Texto de la página
##########

La lista de actores es muy grande, tanto de famosos como de extras. Deja establecid­a la idea del “planeta Fellini” (a esa altura tan célebre como Maradona, o digno del calificati­vo “fellinesco” usado en cualquier contexto) como un circo gigantesco, con incontable­s oficinas de producción buscando, contratand­o o rechazando, bajo su mirada. En su momento, 8 y ½ pegó tan fuerte en otros directores, que las copias u homenajes abundaron, tanto como en otro momento las del Ulises de Joyce en literatura. Pueden citarse como ejemplo Recuerdos (Stardust Memories) de Woody Allen, o All that jazz de Bob Fosse.

En la segunda parte de la década del 60, explora el pasado, en un núcleo fuerte: El satiricón. También el relativo rélax del apunte: Libretas de notas de un director (para la TV) y Las payasos (1970), estupendo recorrido del tema que sin embargo le dejó un gusto lo bastante amargo como para desdeñar la televisión con el tiempo. Lo dejó registrado en ese regreso a las raíces neorrealis­tas (sin renegar del barroquism­o “freak”) que fue la conmovedor­a Ginger y Fred, de 1986.

##########

Problema escrito
Repite palabra por palabra el fragmento del texto sobre Fellini que va desde "La lista de" hasta "de Bob Fosse.", ambos incluidos. Las filas que siguen vienen de otra fuente.

Datos de elementos y ubicación del texto
##########

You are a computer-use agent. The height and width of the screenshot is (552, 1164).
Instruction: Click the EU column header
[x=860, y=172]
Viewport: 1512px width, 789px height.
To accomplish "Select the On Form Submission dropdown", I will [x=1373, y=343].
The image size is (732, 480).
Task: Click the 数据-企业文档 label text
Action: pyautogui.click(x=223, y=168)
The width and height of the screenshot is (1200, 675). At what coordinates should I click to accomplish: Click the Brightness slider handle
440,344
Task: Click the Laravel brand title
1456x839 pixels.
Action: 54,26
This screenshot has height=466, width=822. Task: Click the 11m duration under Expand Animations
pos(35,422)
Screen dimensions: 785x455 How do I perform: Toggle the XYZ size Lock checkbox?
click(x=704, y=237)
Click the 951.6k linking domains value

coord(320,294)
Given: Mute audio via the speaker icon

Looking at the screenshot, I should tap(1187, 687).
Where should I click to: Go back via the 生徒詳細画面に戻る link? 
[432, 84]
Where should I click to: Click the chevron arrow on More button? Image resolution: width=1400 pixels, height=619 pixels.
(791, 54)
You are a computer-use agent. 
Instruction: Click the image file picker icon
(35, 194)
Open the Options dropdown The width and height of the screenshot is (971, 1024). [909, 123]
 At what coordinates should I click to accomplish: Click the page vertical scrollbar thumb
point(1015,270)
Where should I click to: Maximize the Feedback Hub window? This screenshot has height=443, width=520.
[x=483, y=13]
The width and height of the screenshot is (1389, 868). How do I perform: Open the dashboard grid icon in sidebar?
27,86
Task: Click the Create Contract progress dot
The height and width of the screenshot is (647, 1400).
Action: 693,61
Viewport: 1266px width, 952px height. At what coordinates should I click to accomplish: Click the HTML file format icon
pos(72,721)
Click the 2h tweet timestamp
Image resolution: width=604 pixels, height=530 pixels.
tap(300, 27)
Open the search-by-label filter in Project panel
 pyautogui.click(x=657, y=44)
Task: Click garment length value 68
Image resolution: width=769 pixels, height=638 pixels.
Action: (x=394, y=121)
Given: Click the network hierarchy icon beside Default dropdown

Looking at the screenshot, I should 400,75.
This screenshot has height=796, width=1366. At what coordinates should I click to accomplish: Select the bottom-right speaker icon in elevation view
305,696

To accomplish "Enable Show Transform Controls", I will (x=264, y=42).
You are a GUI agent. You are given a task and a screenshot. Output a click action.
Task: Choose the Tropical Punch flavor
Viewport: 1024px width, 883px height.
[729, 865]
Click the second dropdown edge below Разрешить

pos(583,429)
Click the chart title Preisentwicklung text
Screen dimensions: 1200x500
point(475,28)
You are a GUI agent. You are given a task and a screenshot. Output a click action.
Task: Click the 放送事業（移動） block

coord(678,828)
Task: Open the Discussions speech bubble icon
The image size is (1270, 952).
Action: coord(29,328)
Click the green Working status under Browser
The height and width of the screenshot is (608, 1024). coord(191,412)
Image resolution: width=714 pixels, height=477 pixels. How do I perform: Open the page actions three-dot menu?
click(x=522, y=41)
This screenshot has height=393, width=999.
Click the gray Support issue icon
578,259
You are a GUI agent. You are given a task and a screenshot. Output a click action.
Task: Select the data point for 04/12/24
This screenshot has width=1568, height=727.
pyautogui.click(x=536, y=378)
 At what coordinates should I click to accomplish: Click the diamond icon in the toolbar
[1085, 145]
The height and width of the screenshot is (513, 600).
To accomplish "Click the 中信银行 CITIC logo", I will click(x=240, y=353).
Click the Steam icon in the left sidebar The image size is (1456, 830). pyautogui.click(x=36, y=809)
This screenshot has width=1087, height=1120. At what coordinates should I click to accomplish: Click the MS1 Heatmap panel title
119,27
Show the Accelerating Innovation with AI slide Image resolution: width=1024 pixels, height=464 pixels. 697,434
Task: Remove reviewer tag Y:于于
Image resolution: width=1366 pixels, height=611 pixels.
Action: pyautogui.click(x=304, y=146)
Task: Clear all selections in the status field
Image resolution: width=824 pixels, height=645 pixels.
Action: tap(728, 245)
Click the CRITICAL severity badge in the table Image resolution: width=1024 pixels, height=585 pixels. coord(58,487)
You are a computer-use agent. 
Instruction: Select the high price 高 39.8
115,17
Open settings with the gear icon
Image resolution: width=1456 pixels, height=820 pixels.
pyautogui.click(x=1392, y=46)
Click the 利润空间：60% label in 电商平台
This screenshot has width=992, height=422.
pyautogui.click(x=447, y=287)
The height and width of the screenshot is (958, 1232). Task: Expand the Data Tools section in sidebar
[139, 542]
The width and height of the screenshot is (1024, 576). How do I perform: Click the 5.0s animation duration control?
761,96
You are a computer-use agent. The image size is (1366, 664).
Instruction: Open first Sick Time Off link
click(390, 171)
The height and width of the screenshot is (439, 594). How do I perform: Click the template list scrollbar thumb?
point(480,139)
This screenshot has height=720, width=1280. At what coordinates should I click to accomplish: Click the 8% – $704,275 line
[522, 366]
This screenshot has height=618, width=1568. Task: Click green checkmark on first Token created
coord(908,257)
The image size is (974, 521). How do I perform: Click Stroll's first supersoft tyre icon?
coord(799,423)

##########

Respuesta
La lista de actores es muy grande, tanto de famosos como de extras. Deja establecid­a la idea del “planeta Fellini” (a esa altura tan célebre como Maradona, o digno del calificati­vo “fellinesco” usado en cualquier contexto) como un circo gigantesco, con incontable­s oficinas de producción buscando, contratand­o o rechazando, bajo su mirada. En su momento, 8 y ½ pegó tan fuerte en otros directores, que las copias u homenajes abundaron, tanto como en otro momento las del Ulises de Joyce en literatura. Pueden citarse como ejemplo Recuerdos (Stardust Memories) de Woody Allen, o All that jazz de Bob Fosse.